READERS GUIDE
Reader’s GuideA Shore Thing by Joanna Lowell
Discussion Questions:
1. Muriel and Kit live happily ever after, but even happily ever afters require emotional work, compromise, and encounters with various obstacles. In your opinion, what are the biggest relationship challenges Kit and Muriel will face as they build a home together in New York? Are these challenges mainly societal or interpersonal? How can they be overcome?
2. Suffragists were big fans of bicycles. Susan B. Anthony said of bicycling, “I think it has done more to emancipate women than anything else in the world.” What new freedoms did bicycles open for women? Why did Deighton insist that penny-farthings were superior to safeties? What do you think it would have taken for men like him to accept women bicycling?

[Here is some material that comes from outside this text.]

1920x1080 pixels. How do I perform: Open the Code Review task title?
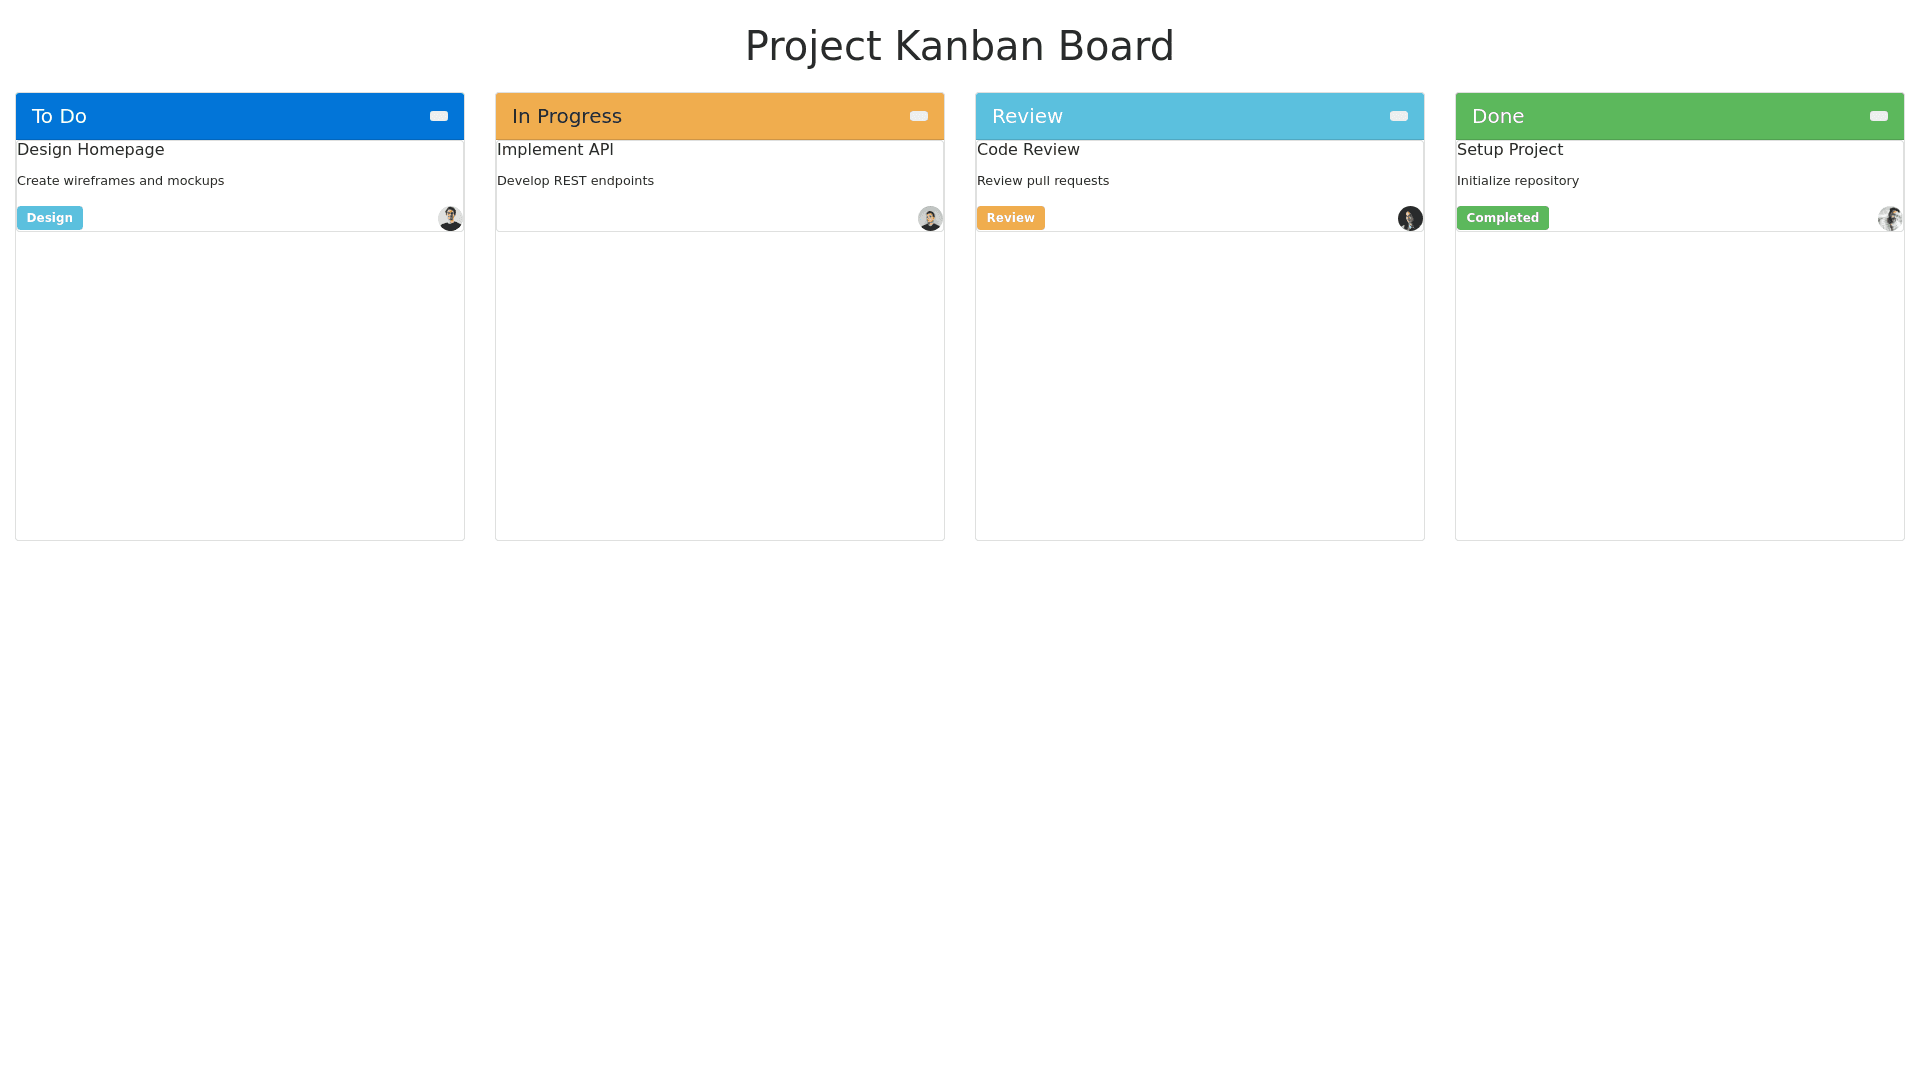click(1028, 150)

3. Today we tend to think that sexual desire defines a person’s identity: a man attracted to other men is a gay man; a person attracted to people of all genders is pansexual. Sexologists in this period were just inventing the opposing concepts of homosexuality and heterosexuality, along with the idea that sexual orientation was an unchangeable part of the self. Muriel’s attraction to Kit and experience with the sapphists lead her to wonder if she should start thinking differently about herself. Is her desire defined by attraction to a particular gender, and does that matter? What about Ponsonby’s?
4. As a trans person living in a period when hormones and surgical interventions were not available to make his body more congruent with his gender, Kit relied on binding, packing, clothing, and other material (rather than medical) methods of living his gender in the world. Across the span of trans and queer history, these methods have been (and continue to be) far more prevalent than hormones and surgery. While trans and nonbinary people are often singled out for consciously performing their genders and modifying their bodies, feminists have long called attention to ways in which all people, whether consciously or not, use clothing, makeup, exercise, and other techniques to embody their genders. What strategies have you used to embody your gender? How have they changed over the course of your life?
5. How do the non-trans characters in the book embody their genders? How do you see them struggling against the limits of Victorian gender norms?
6. Kit’s conflict with Deighton and Deighton’s father goes beyond disagreements about bicycles, into the meaning of masculinity itself. As Kit spends more time in all-male spaces, he finds he doesn’t like most of what he sees. What do you notice him objecting to? Although his life would have been easier if he was assigned male from birth, Kit reflects that he is grateful for his experience of female socialization. Why?
7. Deighton and his father also fight with each other over the meaning of masculinity, although they seem to agree that it involves dominating others. Can masculinity exist outside of domination? What alternative models of manhood do you see in the book, and in the real world?
8. Muriel loves her work and is proud of her self-sufficiency. What struggles has she faced as a female botanist, seeking to make a career for herself with, and separate from, Esme? How has she confronted them?
9. Muriel has felt lonely for much of her life. How has she internalized the emotional damage from her relationship with Esme and the death of her mother? What strategies has she used to keep herself safe? What is it about Kit that allows her to let down some of the walls she has built? Do you think there are some boundaries that are important to retain, even within intimate relationships?
10. Both the sapphists and the women artists in the book have created Sisterhoods to respond to specific social challenges. What similarities and differences do you see in the forces that brought each group together? Under what circumstances might all-women spaces still serve an important purpose? How can trans and nonbinary folks also find mutual support under the exclusions of patriarchy?
11. Blackmail was a common threat faced by wealthy gay men in Britain, particularly after the passage of the 1885 Criminal Law Amendment Act. Before you learned of the source of James’s stress, what did you imagine it might be? What do you think of James’s story arc? Do you think he and Ponsonby have a future together?
12. Romance novels have increasingly centered female pleasure, focusing on women’s orgasms, consent and communication, and a broader range of sexual acts. Do you think social norms around what does and does not count as “actual sex” have similarly evolved? How might this differ in queer and straight relationships?